Yağ embolisi tanısının konulmasında klinik bulgular ile laboratuar ve radyolojik bulguların beraber değerlendirilmesi gereklidir. Tek başına tanı koyduran bir laboratuar bulgusu olmamakla birlikte arteryel kan gazında hipoksi ve hipokapni hemen her olguda görülür. Tam kan sayımında trombosit ve hematokrit değerlerinde azalma, eritrosit sedimentasyon hızında artış, parsiyel tromboplastin zamanında uzama görülebilir9. Bizim olgumuzda kan gazında hipoksi ve hipokapni mevcuttu ancak trombosit değerleri normaldi. Hastamızda meydana gelen hematokrit düşüşü hastamızda mevcut olan multiple kırıklara bağlı gelişen kan kaybına bağlı olduğunu düşündük. Parsiyel tromboplastin zamanındada uzama olması nedeniylede taze donmuş plazma verildi.
Yağ embolisi şüphesi olan hastalarda direk radyogram yapılmalıdır. Semptomların çok belirgin olmadığı vakalarda genellikle radyogram normal olmakla birlikte semptomatik vakalarda ARDS deki gibi bazallerde yama tarzı lezyonlar ve konsolide alanlar görülür. Bilgisayarlı tomografide ise bilateral buzlu cam görünümü, interlobüler septumda kalınlaşmalar ve noduller görülebilir3. Hastamızdaki radyolojik incelemelerde akciğer grafisinde bazallerde infiltrasyon gördük ancak Akciğer ve Beyin Tomografisi ve beyin MRI görüntülemelerini normal olarak bulduk.

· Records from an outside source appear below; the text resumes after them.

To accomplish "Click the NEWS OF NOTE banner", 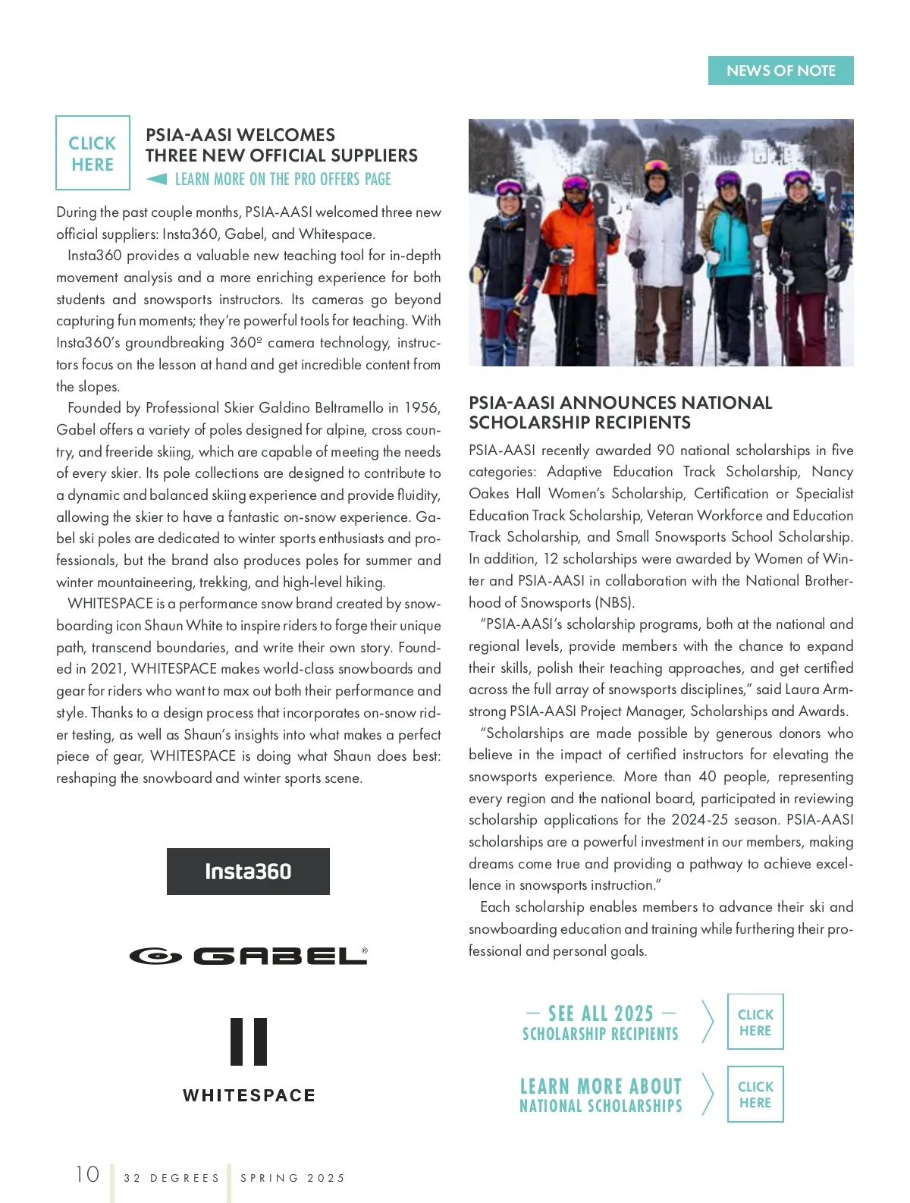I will (x=780, y=71).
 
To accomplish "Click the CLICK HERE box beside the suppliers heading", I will (x=93, y=153).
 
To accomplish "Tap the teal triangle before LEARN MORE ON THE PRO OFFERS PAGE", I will (x=157, y=179).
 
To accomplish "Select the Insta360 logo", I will (x=248, y=872).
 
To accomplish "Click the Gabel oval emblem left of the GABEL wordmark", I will (x=155, y=956).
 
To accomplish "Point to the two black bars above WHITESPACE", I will (x=249, y=1041).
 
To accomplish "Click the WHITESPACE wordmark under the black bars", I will (x=249, y=1095).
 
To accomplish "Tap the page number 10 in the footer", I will (x=87, y=1174).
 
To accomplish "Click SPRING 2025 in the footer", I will (x=293, y=1178).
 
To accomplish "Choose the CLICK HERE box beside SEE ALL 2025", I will (x=755, y=1022).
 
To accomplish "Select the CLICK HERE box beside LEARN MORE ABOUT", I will (x=755, y=1094).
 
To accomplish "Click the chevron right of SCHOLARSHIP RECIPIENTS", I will (x=708, y=1022).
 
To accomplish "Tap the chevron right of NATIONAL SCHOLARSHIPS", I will (x=708, y=1094).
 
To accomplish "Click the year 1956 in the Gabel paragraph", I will (x=422, y=408).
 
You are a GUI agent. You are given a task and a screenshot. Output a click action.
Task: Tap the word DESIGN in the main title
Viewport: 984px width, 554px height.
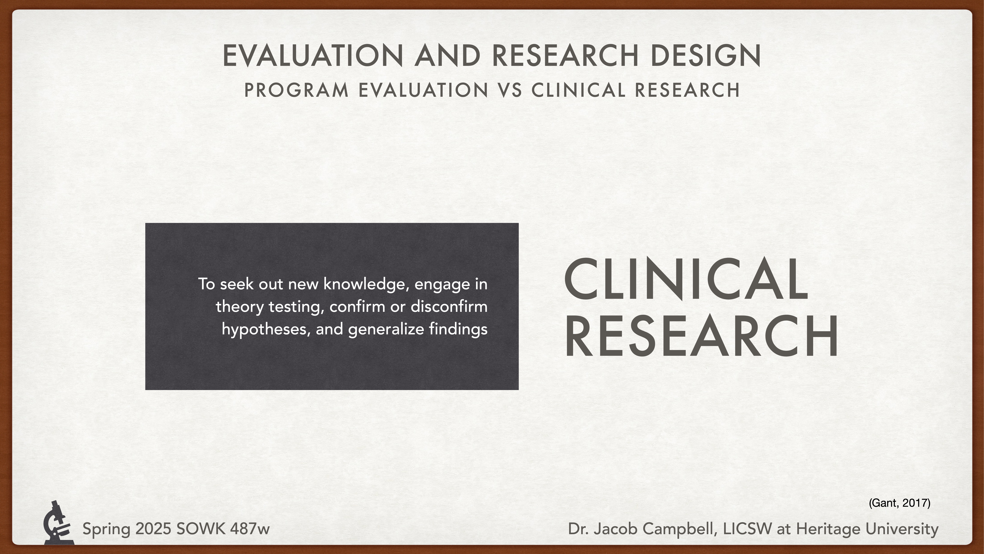(706, 55)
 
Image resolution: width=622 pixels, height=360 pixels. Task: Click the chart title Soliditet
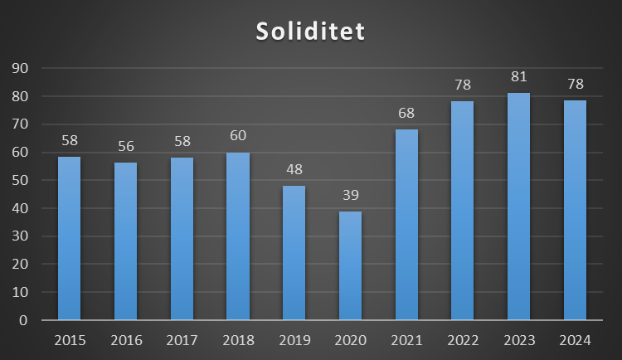[310, 32]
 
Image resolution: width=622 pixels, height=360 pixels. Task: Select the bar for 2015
[69, 238]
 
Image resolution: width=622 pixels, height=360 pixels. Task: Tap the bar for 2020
[350, 265]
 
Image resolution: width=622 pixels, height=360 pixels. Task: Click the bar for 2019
[294, 253]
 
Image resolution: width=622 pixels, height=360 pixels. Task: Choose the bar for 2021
[406, 224]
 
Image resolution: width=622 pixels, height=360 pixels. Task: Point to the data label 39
[350, 195]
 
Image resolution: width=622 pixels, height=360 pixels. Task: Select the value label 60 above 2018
[238, 136]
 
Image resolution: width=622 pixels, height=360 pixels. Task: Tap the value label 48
[294, 169]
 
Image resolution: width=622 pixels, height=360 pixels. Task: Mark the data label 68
[406, 113]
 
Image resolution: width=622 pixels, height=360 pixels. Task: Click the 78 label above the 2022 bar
[463, 85]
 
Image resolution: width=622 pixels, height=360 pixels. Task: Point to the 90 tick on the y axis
[19, 68]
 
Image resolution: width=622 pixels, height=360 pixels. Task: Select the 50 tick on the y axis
[19, 180]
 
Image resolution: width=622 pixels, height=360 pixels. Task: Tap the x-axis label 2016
[125, 340]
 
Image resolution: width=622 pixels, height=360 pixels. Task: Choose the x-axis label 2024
[575, 340]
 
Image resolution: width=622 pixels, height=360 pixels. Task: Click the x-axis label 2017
[182, 340]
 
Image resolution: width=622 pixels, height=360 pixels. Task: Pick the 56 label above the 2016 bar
[125, 146]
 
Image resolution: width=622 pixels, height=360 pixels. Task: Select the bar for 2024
[575, 210]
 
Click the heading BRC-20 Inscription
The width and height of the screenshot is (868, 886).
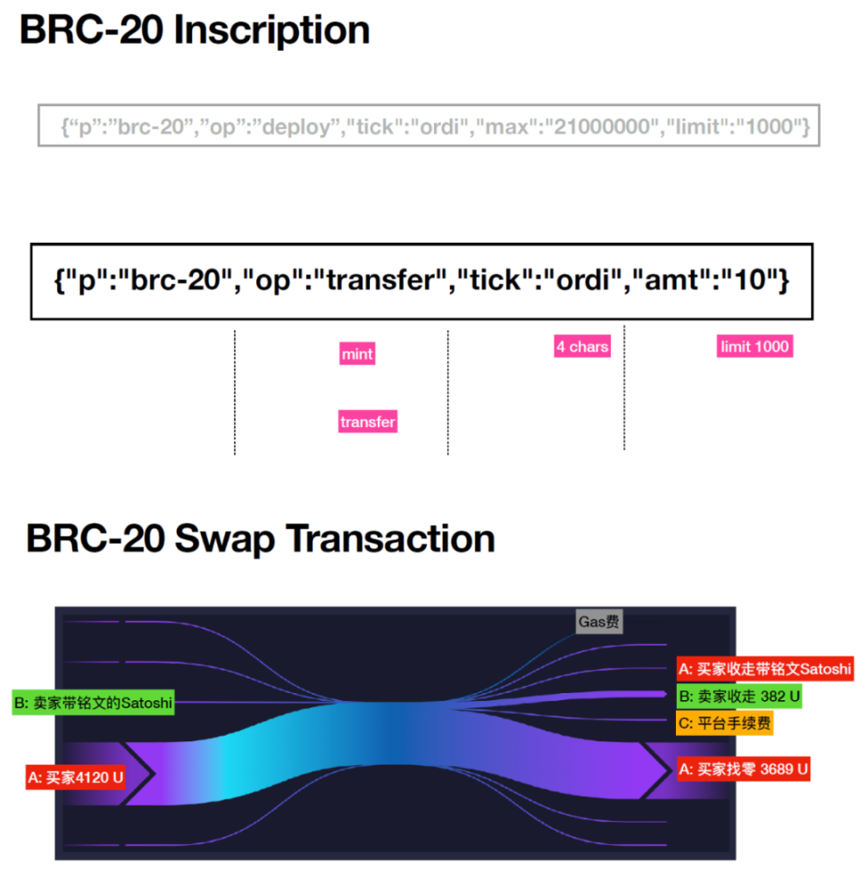point(195,30)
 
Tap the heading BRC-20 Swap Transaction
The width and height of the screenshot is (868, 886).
point(260,539)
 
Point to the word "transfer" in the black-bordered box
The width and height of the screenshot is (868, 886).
point(386,281)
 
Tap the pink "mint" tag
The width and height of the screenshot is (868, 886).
point(356,355)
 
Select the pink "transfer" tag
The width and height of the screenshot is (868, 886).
point(367,422)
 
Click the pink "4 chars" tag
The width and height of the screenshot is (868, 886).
point(582,347)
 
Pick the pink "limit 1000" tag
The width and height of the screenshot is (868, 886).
point(755,347)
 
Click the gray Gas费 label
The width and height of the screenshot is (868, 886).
point(598,622)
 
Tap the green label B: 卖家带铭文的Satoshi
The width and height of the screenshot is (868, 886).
point(93,703)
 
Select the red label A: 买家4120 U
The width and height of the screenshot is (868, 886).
point(76,777)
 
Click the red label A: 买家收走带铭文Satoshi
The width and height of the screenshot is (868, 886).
point(764,669)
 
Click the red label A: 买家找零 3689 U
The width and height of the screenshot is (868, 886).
point(743,769)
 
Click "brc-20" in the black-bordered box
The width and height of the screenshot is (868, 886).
point(174,281)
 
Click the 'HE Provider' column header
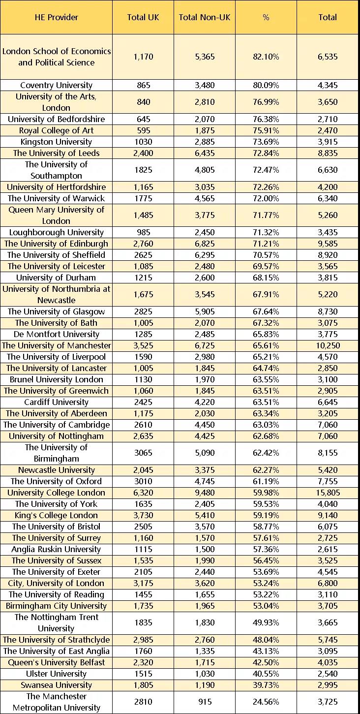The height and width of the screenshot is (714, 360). (x=56, y=17)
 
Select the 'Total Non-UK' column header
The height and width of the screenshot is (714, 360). (x=205, y=17)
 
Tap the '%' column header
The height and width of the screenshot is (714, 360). (x=266, y=17)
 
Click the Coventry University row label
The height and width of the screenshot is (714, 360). (x=56, y=85)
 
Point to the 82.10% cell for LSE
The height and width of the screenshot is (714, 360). (x=266, y=57)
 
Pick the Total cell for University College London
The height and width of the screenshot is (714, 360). (x=328, y=493)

Yağ embolisinin ayırıcı tanısında pulmoner tromboembolizm, kalp yetmezliği, şok akciğeri, kranyoserebral travmalar yer alır. Hastamızın yapılan akciğer BT sinde tromboemboli lehine bulgu olmaması pulmoner tromboemboliyi dışlarken, kranyel MR normal olması, kalp yetmezliği bulgularının olmaması da diğer nedenleri ekarte etmemizi sağlamıştır.
Yağ embolisi tedavisinde asıl olan riskli hasta grubunda risk faktörlerinin ortadan kaldırılmaya çalışılmasıdır. Travmalı hastalarda erken dönemde fiksasyon-stabilizayon yapılması, mobilizasyon için uygun zamanın beklenmesi bunlardan bazılarıdır. Yes geliştikten sonra ise solunum işinin yeterli olabilmesi için mekanik ventilasyonu da içine alacak şekilde tedavi seçeneklerinin kullanımı önemlidir. Solunum zorluğu (dispne, takipne) olan hastalarda direk radyogram normal olsa bile arter kan gazı analizleri ile takip yapılmalıdır. Hedef PaO2' yi 60 mmHg civarında tutmaktır. Hastamızda PaO2 54 mmHg olması ve önlenemeyen konvülziyonlarının olması nedeniyle hasta midazolam ile uyutulup entübe edildi ve mekanik ventilatörde takip edildi.
Yağ embolisi sendromunda profilaktik ve tedavi amaçlı düşük ve yüksek doz steroid uygulaması tartışmalıdır10-12. Hastamıza profilaksi amaçlı steroid tedavisi uygulanmamıştı ancak yağ embolisi sendromu kliniği geliştikten sonra 3*100 mg metil-prednizolon başlandı.
YES, ARDS na göre daha iyi bir prognoza sahiptir ve mortalitesi %8 ile sınırlanabilmektedir. ARDS de ise bu oran etyolojiye bağlı olarak değişmekle birlikte %25-40 arasında değişmektedir13. Mortalitenin azaltılmasında erken tanı, cerrahi stabilizasyon, solunum/ mekanik ventilasyon desteği ve steroid tedavisi önemli rol oynamaktadır.